Because it's the smallest of the three communities and a relative newcomer to the market scene, Dexter has more trouble attracting farmers early in the season. There just aren't enough early-season producers to go around, so in late May, it relies more on crafts and specialty items to take up the slack, says market manager Brenda Tuscano.
The only real farmer with a large inventory of asparagus, rhubarb, flowers, herbs, and garden plants was Glenn Heim. And Heim was, to be frank, a bit of a grouch on the Saturday before Memorial Day. How's the farming business these days? "Sucks!" was his unembroidered reply.
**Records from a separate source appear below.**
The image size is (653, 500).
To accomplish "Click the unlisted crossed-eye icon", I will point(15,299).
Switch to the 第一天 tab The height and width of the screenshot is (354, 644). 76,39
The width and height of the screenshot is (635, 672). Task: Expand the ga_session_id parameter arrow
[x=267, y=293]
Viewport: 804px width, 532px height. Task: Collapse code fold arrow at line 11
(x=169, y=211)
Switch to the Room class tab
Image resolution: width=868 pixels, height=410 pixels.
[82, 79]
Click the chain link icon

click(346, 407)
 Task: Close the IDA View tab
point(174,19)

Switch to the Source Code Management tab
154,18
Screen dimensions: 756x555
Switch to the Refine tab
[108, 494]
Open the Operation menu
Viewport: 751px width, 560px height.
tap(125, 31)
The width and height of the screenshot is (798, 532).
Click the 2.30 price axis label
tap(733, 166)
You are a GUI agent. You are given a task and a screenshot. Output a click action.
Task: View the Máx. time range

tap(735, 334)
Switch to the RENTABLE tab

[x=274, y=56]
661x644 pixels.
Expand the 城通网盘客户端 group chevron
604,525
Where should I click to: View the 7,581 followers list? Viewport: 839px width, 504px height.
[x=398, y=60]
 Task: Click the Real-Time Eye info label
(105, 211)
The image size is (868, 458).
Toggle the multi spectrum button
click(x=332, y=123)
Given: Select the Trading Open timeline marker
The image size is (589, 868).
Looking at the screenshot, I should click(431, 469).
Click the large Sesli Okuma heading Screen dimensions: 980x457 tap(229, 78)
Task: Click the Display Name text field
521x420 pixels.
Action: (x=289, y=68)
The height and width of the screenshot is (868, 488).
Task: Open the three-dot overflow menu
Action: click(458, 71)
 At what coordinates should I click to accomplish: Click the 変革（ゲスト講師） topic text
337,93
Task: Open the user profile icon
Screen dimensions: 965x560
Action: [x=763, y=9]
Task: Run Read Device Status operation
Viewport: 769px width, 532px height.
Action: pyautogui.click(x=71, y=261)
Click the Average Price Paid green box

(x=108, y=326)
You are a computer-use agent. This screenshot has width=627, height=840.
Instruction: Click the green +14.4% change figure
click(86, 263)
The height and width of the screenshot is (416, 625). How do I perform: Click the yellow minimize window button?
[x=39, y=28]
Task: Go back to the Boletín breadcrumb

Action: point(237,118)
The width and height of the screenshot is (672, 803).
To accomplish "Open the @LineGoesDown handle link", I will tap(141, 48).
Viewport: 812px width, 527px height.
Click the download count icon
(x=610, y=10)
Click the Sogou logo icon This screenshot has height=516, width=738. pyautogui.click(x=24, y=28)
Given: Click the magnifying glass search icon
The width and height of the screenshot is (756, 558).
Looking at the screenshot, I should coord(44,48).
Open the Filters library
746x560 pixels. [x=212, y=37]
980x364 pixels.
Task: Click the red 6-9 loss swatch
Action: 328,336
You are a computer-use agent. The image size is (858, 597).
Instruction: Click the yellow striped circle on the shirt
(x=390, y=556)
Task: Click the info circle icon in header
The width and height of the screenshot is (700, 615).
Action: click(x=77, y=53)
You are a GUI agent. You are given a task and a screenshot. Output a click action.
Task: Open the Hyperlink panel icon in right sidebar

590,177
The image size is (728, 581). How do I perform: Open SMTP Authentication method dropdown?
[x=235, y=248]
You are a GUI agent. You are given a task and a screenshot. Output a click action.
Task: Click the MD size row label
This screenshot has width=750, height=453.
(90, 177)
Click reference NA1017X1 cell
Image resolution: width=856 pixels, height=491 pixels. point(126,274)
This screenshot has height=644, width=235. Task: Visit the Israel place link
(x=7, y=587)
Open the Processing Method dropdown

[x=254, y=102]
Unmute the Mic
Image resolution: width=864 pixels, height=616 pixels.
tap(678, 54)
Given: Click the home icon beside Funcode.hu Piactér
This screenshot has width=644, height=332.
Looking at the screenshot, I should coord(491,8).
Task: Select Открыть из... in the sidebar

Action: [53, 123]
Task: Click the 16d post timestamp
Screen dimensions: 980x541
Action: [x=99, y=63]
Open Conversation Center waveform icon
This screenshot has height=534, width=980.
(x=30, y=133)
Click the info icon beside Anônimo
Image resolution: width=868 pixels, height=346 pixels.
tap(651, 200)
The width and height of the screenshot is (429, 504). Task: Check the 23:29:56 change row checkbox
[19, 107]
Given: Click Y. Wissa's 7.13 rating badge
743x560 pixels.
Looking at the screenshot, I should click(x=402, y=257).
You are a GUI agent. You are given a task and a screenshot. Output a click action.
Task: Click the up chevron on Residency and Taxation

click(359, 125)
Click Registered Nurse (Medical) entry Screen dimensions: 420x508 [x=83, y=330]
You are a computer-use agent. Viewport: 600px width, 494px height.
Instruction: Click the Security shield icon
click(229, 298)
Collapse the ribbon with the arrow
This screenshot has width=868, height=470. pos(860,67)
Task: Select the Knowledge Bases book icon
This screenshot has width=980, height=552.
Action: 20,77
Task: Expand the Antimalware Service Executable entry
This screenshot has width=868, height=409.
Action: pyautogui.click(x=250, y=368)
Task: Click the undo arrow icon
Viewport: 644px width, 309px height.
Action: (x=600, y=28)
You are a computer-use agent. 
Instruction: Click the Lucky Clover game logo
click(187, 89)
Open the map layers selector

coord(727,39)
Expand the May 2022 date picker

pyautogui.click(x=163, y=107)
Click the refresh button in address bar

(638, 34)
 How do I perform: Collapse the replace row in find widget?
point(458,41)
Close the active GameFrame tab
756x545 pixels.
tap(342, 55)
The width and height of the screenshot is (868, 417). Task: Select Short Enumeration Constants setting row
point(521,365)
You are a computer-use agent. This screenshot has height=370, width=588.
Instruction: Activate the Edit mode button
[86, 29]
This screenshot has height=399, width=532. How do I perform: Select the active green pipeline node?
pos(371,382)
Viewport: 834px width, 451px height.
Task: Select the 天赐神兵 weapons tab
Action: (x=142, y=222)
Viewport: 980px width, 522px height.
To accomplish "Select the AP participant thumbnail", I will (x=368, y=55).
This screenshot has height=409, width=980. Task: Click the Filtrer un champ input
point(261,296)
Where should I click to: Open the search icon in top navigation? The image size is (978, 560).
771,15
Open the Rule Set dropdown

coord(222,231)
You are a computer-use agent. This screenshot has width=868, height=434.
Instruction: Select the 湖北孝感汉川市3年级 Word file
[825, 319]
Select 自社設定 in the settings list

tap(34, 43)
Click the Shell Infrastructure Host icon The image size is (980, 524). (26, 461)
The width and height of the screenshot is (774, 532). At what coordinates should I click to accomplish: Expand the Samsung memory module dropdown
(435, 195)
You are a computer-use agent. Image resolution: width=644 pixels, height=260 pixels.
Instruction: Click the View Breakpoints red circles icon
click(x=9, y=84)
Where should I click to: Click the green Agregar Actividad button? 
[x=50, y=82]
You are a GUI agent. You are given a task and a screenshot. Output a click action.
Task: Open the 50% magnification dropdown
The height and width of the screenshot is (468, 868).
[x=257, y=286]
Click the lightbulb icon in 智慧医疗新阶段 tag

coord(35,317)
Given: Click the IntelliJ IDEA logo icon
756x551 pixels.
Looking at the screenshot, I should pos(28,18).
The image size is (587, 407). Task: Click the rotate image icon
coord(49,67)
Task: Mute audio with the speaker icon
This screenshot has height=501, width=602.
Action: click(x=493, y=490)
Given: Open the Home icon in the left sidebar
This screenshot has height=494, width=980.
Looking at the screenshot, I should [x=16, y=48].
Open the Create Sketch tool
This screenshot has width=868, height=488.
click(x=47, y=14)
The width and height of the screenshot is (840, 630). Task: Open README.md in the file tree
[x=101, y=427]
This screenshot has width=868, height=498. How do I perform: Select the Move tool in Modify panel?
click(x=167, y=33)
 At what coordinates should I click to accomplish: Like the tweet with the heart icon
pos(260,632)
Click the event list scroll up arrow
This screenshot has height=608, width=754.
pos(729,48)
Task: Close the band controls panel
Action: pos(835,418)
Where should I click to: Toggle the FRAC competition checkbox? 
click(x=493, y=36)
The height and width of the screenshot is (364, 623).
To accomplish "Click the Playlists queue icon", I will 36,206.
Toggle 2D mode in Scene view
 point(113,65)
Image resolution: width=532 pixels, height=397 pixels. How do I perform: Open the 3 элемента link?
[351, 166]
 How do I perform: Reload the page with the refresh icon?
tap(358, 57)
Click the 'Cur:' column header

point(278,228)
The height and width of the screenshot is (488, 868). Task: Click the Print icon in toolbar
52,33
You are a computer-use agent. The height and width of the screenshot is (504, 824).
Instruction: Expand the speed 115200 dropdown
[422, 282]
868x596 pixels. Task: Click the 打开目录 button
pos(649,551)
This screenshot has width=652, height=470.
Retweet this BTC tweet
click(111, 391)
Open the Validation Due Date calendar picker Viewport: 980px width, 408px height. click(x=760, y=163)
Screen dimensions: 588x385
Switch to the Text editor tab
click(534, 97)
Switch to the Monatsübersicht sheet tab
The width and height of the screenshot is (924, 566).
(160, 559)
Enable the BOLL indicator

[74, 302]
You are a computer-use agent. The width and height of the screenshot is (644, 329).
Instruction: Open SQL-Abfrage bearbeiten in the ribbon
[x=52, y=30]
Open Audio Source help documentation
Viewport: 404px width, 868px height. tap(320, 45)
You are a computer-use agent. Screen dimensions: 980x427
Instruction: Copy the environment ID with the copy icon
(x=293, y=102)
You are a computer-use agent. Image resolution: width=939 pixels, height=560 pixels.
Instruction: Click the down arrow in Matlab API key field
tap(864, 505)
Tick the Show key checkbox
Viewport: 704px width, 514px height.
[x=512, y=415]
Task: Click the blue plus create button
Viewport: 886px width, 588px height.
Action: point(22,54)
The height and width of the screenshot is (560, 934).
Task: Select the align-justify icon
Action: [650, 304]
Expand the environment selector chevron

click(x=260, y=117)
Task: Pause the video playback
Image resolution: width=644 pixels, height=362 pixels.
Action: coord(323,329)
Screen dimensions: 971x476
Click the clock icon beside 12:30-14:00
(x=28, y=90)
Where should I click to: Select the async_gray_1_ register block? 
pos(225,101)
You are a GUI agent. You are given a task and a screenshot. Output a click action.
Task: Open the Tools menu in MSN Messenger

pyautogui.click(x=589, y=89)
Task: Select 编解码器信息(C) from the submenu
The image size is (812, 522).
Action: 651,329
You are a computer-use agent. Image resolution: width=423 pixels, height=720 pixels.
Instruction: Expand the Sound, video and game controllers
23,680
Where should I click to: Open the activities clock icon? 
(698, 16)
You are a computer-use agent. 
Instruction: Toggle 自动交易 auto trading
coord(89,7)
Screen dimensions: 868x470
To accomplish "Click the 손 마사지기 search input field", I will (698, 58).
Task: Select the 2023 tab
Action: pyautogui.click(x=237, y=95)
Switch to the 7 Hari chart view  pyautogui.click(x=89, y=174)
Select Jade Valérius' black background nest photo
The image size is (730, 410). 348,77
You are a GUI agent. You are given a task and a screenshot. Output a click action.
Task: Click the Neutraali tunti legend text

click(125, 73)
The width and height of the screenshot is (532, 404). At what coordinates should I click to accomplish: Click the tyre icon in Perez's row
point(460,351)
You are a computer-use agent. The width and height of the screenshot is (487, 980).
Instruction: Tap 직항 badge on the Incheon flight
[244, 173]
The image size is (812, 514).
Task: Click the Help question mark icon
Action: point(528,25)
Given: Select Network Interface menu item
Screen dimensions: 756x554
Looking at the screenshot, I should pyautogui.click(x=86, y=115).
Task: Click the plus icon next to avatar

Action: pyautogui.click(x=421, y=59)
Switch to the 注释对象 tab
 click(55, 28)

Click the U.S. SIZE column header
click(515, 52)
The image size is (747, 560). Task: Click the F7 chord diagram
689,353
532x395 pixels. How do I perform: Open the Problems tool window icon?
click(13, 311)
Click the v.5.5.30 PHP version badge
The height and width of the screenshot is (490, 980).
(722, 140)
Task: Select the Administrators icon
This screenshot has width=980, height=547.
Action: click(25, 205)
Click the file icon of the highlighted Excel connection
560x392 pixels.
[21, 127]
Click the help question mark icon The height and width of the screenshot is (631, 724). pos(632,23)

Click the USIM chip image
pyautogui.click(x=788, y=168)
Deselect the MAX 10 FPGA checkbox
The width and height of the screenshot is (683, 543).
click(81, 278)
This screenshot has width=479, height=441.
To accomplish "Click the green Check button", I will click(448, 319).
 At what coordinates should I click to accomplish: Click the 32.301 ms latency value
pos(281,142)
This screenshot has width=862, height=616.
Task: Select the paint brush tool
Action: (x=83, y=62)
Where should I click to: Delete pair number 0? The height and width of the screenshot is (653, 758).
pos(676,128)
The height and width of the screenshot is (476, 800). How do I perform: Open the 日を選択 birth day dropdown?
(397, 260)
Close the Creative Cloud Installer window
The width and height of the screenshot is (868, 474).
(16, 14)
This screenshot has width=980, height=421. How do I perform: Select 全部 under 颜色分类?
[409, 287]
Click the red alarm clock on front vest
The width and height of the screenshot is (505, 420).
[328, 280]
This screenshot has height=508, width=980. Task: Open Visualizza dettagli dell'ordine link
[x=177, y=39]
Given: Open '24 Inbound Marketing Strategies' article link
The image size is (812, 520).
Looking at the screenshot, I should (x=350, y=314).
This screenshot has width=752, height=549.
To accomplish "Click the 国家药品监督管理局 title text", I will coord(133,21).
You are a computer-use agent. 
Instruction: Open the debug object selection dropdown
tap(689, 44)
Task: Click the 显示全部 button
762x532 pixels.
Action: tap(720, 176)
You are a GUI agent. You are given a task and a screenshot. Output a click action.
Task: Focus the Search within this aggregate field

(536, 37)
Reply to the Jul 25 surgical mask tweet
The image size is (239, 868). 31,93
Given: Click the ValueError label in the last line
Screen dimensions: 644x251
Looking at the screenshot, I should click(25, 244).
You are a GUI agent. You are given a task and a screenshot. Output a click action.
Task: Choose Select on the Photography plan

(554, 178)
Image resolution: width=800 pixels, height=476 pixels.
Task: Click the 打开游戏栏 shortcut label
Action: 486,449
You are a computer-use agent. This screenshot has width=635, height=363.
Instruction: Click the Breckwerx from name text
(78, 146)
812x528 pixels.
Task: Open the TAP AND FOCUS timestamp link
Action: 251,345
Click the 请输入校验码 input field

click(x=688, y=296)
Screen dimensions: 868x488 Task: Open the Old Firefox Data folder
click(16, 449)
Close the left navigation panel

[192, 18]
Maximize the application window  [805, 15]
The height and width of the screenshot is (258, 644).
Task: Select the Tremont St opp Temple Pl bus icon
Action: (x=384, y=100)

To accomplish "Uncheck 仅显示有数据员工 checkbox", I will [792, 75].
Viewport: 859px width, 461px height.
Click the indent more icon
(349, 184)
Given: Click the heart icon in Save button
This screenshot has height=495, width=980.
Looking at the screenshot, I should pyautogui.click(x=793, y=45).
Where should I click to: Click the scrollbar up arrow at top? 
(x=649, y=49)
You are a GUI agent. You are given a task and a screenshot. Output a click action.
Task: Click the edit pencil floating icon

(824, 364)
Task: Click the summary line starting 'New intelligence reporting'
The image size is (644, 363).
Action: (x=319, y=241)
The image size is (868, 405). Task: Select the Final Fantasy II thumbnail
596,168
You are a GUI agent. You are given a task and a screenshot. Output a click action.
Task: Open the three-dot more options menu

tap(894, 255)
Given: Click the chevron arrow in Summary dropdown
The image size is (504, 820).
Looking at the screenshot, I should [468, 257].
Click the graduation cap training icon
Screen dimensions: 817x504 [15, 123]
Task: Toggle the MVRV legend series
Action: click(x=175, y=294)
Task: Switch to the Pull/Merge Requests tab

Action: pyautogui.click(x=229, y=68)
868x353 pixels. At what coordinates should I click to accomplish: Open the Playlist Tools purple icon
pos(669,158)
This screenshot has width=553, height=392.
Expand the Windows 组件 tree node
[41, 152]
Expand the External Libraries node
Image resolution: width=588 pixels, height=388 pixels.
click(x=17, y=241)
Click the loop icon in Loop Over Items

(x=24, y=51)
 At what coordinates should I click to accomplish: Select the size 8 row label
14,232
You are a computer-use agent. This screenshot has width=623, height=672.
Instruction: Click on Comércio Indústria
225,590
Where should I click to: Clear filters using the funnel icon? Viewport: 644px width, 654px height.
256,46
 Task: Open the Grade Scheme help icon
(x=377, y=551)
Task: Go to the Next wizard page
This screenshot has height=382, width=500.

From a customer's point of view, it was a gloriously sunny, if chilly, morning, but Heim was pretty sore about the previous night's frost, which took out some of his asparagus. And market day is a long one: "we get up at two a.m. to load the trucks, and we're not finished until nine at night." While he's in Dexter, his wife, Mary, is at the Plymouth market, and son Kevin, mentioned above, in Chelsea. Glenn softens a bit at the mention of Kevin: "He's the only reason I stay in it. I'm ready to retire."
He softens again at the mention of rhubarb, agreeing that it's pretty rare. "It used to be like a weed. Now hardly anyone grows it." He does and is able to get $3 for a bunch of the tart red stalks.